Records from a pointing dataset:

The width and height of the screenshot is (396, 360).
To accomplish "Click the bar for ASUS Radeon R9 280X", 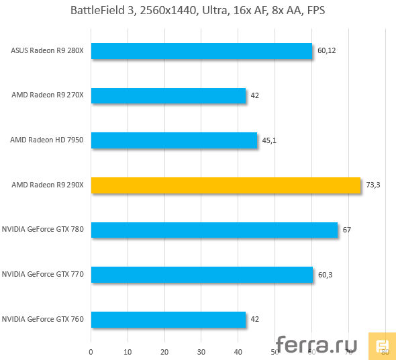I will coord(201,51).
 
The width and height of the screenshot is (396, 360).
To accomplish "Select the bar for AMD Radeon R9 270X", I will coord(168,95).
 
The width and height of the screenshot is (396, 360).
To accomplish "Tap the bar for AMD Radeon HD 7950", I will coord(175,140).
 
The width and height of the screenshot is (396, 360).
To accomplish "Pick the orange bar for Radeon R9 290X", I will coord(226,185).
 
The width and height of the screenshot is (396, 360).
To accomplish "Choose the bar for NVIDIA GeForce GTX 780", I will coord(214,230).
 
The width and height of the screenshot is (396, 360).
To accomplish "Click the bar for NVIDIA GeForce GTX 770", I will coord(202,274).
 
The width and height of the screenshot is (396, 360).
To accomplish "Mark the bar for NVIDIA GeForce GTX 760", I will coord(168,319).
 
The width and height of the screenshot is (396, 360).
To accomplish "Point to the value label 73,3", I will coord(374,185).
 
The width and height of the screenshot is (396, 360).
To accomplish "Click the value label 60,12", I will coord(328,51).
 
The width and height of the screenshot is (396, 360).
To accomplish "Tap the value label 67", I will coord(347,230).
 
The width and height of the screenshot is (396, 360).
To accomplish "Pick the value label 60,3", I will coord(326,274).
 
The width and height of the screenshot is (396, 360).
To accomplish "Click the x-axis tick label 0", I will coord(91,350).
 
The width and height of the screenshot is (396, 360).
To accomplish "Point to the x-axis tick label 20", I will coord(164,350).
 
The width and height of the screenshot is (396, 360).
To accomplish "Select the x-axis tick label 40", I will coord(238,350).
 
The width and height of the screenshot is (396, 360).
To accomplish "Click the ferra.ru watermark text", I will coord(317,345).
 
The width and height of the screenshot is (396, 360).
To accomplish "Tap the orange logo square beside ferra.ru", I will coord(381,345).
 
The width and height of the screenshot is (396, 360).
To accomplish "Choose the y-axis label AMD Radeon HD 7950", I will coord(47,140).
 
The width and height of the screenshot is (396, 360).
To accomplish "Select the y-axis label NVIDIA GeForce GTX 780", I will coord(43,230).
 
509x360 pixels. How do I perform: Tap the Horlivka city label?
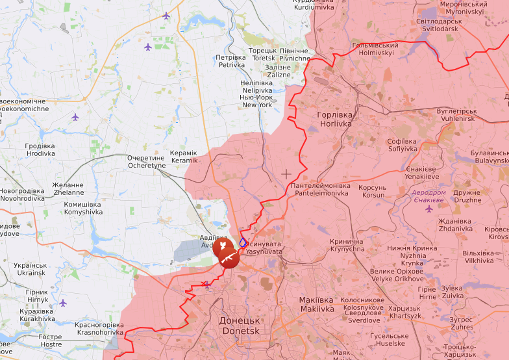point(334,119)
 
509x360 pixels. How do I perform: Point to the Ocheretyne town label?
point(147,162)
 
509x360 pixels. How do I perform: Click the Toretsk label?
point(263,54)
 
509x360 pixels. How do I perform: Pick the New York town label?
point(256,101)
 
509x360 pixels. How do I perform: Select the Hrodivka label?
point(40,150)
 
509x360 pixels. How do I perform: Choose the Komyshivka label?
point(82,208)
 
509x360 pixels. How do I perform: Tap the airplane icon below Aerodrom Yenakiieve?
point(428,209)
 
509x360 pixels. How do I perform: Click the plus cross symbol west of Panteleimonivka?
point(286,174)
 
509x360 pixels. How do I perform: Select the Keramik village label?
point(183,157)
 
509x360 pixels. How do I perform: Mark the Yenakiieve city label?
point(422,172)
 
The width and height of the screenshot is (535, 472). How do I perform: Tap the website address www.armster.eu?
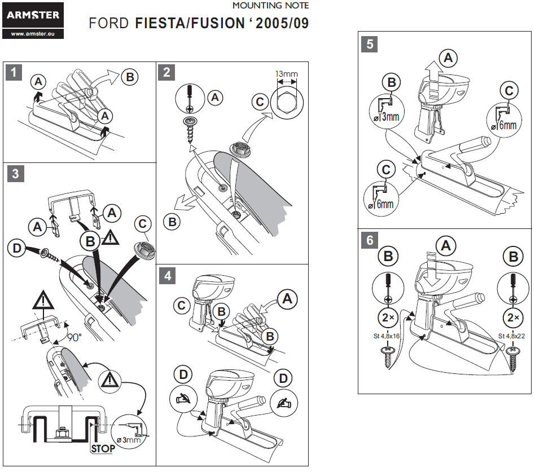point(32,34)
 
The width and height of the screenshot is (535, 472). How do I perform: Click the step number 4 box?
point(168,275)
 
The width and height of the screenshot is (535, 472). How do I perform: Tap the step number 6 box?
point(370,240)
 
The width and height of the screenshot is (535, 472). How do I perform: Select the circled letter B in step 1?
point(130,77)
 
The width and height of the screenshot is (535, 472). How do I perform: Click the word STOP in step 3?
point(103,448)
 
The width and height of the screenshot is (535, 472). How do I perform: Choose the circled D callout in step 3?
point(17,247)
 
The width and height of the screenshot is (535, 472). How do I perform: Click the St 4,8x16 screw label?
point(388,337)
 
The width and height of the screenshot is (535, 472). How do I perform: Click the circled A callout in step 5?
point(448,57)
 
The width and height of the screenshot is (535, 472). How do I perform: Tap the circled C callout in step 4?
point(182,306)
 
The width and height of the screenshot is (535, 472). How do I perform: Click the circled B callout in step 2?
point(173,222)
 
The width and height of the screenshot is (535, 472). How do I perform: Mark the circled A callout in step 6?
point(447,246)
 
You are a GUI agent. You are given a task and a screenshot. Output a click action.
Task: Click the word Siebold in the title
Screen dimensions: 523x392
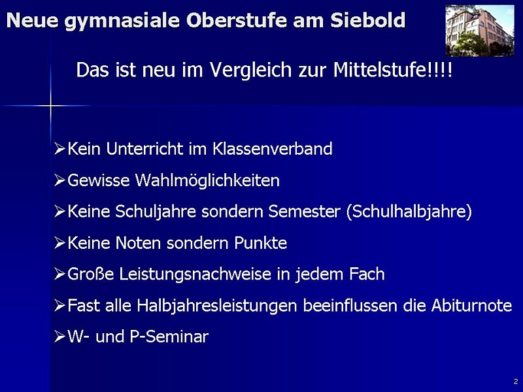368,20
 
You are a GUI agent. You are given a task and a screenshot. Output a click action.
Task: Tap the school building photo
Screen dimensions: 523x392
480,30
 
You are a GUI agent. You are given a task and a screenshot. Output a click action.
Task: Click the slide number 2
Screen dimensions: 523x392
516,381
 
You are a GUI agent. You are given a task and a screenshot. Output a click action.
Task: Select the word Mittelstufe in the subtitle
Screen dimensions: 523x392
380,70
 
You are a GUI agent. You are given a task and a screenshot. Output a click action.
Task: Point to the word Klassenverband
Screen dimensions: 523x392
273,149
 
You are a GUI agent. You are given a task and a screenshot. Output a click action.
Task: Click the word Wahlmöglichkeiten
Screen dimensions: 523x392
207,181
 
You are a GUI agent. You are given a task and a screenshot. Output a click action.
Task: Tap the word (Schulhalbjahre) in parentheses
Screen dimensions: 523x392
409,212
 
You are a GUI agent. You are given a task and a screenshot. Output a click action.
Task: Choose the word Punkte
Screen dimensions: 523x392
260,242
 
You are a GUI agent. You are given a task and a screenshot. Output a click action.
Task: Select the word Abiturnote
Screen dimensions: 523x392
471,305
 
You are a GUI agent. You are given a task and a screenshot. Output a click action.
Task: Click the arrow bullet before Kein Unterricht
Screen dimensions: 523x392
59,149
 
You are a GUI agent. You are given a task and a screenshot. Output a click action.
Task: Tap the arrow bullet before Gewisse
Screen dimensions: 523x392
59,180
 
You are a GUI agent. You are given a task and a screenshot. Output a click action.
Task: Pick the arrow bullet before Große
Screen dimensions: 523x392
59,274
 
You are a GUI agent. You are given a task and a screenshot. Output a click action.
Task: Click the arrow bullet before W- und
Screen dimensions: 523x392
59,336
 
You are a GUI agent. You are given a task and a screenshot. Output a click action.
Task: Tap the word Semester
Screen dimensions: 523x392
304,212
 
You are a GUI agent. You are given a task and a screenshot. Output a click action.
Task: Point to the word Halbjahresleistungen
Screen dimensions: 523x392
217,306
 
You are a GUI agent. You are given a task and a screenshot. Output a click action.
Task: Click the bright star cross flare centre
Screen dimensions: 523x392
51,106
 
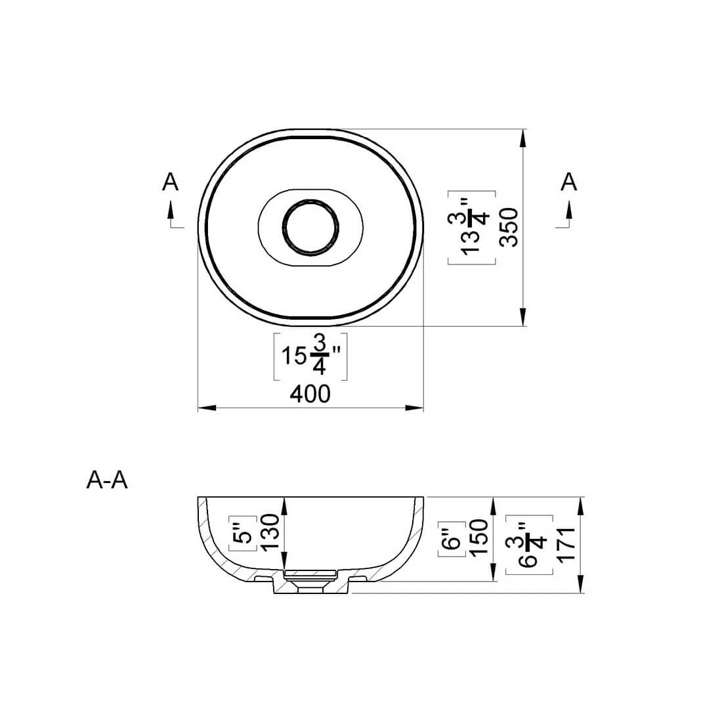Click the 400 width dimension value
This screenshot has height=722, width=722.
310,394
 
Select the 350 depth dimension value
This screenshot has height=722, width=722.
509,228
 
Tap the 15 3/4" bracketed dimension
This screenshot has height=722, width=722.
310,356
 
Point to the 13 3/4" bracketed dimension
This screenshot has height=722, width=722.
471,228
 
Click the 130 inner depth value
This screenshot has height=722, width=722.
270,532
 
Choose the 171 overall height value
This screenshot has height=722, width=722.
566,545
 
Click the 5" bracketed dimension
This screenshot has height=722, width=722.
243,533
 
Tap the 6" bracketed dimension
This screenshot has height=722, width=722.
452,539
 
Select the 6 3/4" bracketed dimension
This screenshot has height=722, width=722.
529,545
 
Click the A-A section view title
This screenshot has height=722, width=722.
107,480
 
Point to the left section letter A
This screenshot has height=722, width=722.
170,182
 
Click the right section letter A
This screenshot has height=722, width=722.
568,182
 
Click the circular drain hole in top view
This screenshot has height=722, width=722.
311,227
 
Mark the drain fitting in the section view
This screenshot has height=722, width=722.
310,580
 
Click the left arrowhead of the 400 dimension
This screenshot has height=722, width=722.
207,408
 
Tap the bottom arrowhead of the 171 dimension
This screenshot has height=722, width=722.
581,584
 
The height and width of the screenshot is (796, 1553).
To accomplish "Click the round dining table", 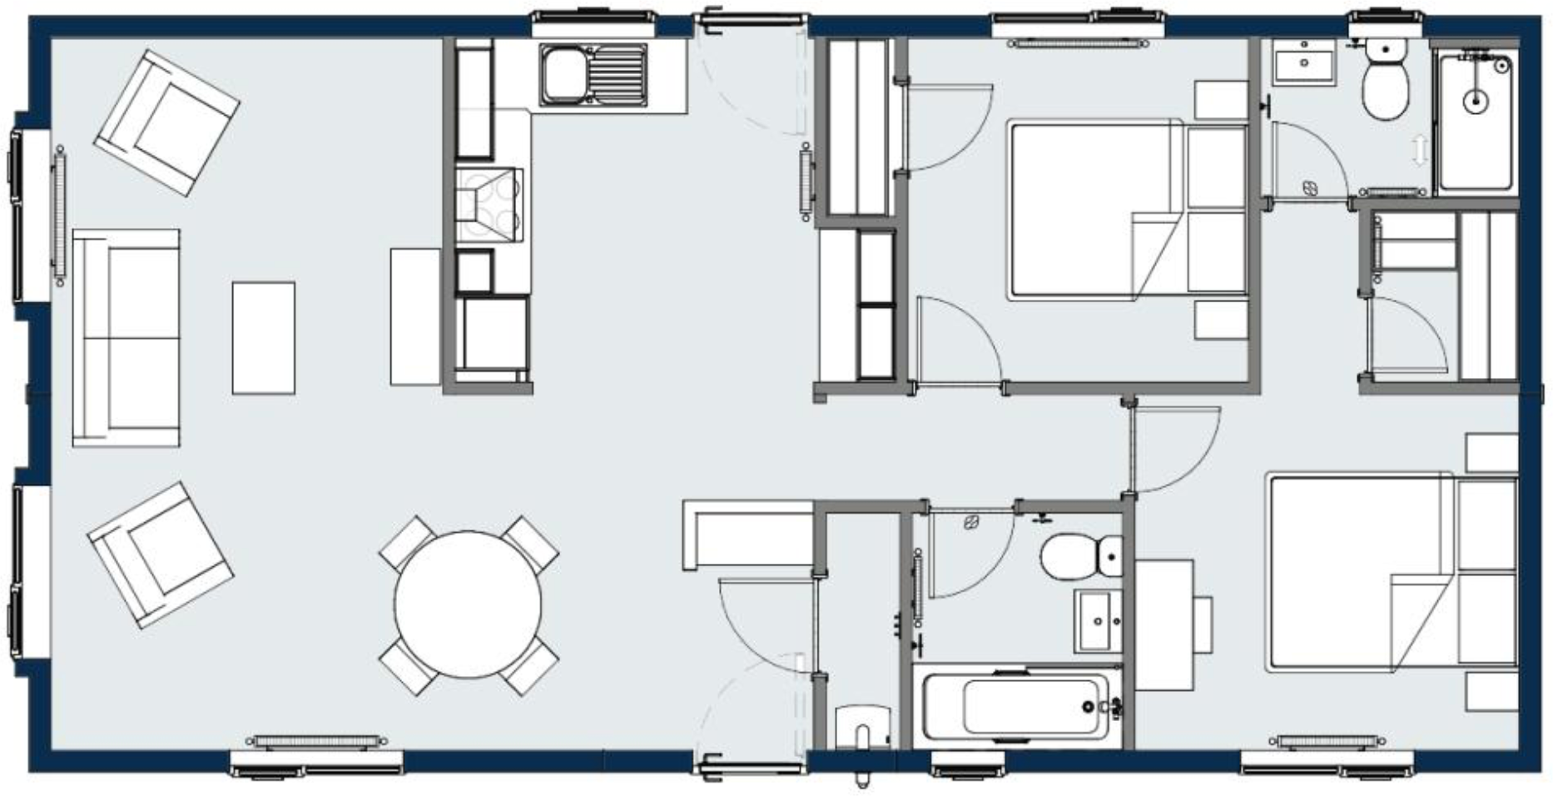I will click(469, 604).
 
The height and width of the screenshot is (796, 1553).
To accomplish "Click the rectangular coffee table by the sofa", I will click(263, 337).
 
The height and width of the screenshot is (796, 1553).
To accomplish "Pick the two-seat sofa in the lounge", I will click(127, 337).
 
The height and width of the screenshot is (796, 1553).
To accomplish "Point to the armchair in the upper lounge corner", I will click(166, 122).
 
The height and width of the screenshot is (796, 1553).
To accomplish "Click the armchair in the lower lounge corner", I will click(160, 554).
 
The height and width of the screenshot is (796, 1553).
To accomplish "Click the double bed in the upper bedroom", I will click(1128, 210).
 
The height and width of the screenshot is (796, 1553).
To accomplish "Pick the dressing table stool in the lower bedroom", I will click(1203, 624).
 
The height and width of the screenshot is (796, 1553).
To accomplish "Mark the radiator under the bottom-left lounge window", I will click(317, 740).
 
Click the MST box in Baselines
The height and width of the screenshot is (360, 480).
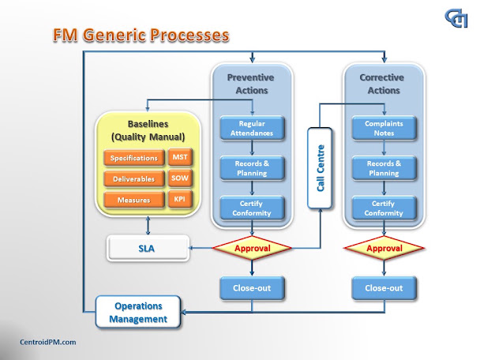tap(180, 157)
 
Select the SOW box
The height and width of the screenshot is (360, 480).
tap(180, 178)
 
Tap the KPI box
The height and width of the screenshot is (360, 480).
tap(180, 199)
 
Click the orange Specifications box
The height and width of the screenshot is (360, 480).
tap(134, 158)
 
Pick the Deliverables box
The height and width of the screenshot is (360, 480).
tap(134, 178)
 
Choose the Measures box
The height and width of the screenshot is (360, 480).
tap(134, 200)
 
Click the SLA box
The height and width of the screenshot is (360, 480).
tap(148, 248)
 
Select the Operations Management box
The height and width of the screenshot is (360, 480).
tap(138, 312)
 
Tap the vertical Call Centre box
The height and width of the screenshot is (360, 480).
tap(320, 168)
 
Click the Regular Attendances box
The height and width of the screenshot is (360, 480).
tap(252, 128)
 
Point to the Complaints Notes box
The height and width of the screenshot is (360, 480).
tap(384, 128)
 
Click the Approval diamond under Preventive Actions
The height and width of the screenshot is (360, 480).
tap(252, 248)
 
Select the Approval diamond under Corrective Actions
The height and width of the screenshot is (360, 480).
tap(384, 248)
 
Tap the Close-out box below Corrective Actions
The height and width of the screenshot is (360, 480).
tap(384, 288)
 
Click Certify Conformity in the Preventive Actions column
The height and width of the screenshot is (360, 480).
tap(252, 208)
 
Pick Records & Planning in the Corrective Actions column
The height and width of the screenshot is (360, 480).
tap(384, 168)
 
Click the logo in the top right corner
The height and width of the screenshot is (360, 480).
tap(456, 18)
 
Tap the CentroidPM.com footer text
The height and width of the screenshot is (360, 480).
tap(47, 342)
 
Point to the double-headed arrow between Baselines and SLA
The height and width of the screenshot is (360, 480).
tap(148, 226)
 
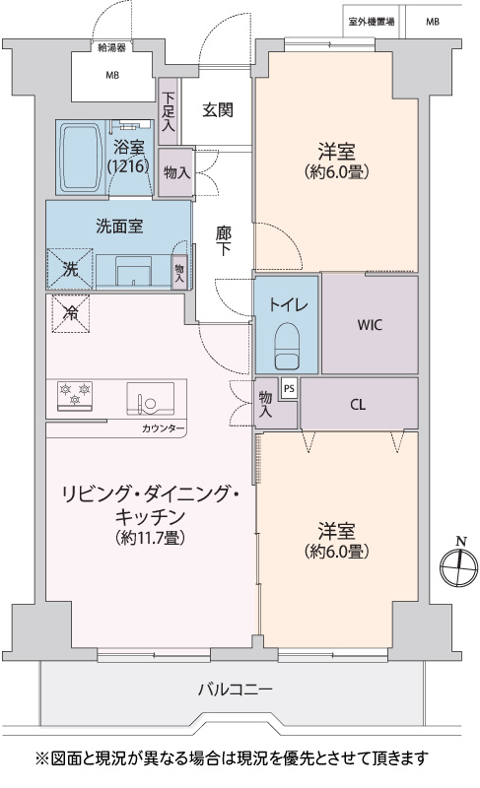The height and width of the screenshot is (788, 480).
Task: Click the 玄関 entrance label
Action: coord(218,110)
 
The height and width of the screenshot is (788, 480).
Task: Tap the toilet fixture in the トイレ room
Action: coord(287,346)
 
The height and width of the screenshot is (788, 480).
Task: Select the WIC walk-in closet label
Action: coord(370,325)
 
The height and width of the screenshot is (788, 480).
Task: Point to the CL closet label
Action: coord(358,405)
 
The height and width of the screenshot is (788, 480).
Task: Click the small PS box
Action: coord(289,388)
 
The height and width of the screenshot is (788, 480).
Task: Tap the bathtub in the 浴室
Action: coord(81,158)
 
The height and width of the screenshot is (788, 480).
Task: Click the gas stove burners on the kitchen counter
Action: coord(74,396)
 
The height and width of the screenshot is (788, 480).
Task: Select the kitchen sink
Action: coord(150,399)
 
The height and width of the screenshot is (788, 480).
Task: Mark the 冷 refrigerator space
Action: coord(71,313)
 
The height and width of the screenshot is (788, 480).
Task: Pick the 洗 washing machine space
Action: coord(70,269)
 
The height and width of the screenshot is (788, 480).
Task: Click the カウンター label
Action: coord(163,428)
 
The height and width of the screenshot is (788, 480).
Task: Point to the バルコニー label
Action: coord(235,689)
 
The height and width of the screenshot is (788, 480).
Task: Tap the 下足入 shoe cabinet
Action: coord(169,111)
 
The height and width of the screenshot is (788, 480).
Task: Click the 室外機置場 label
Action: coord(371,22)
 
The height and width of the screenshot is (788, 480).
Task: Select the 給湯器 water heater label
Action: coord(111,47)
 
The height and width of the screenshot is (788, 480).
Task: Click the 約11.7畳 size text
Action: coord(150,538)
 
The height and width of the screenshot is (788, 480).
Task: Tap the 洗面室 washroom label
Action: coord(119,227)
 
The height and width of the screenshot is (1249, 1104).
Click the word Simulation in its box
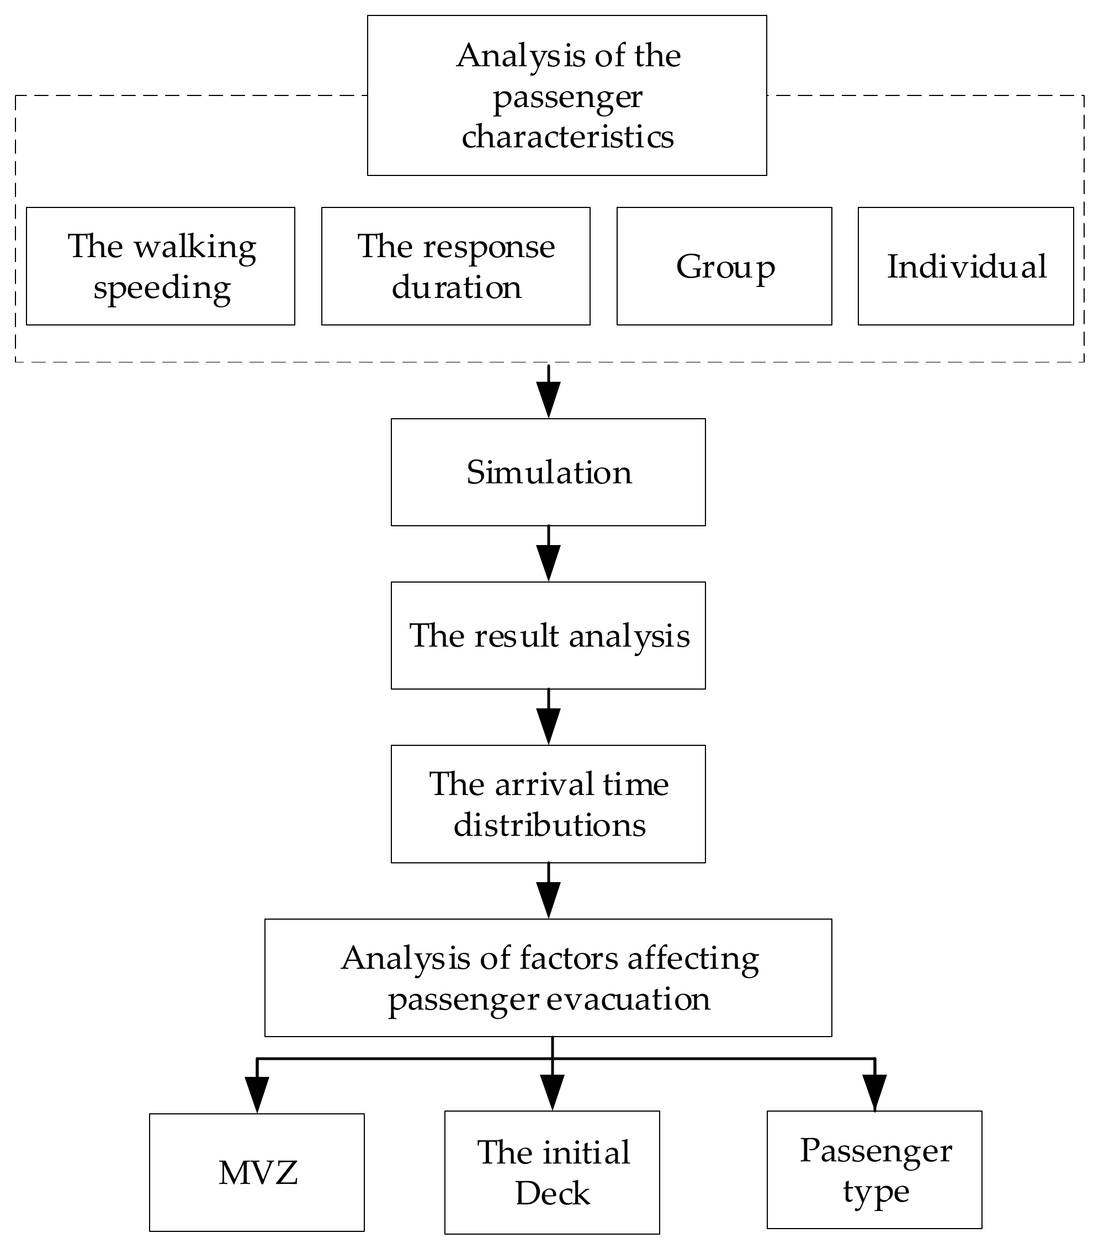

[AIM OF THE EXERCISE] Copy out each line of the records that contains the string "text".

[RESULT]
To accomplish "Click the ferra.ru watermark text", I will coord(317,345).
Tap the CentroidPM.com footer text
Task: Click the 約11.7畳 size text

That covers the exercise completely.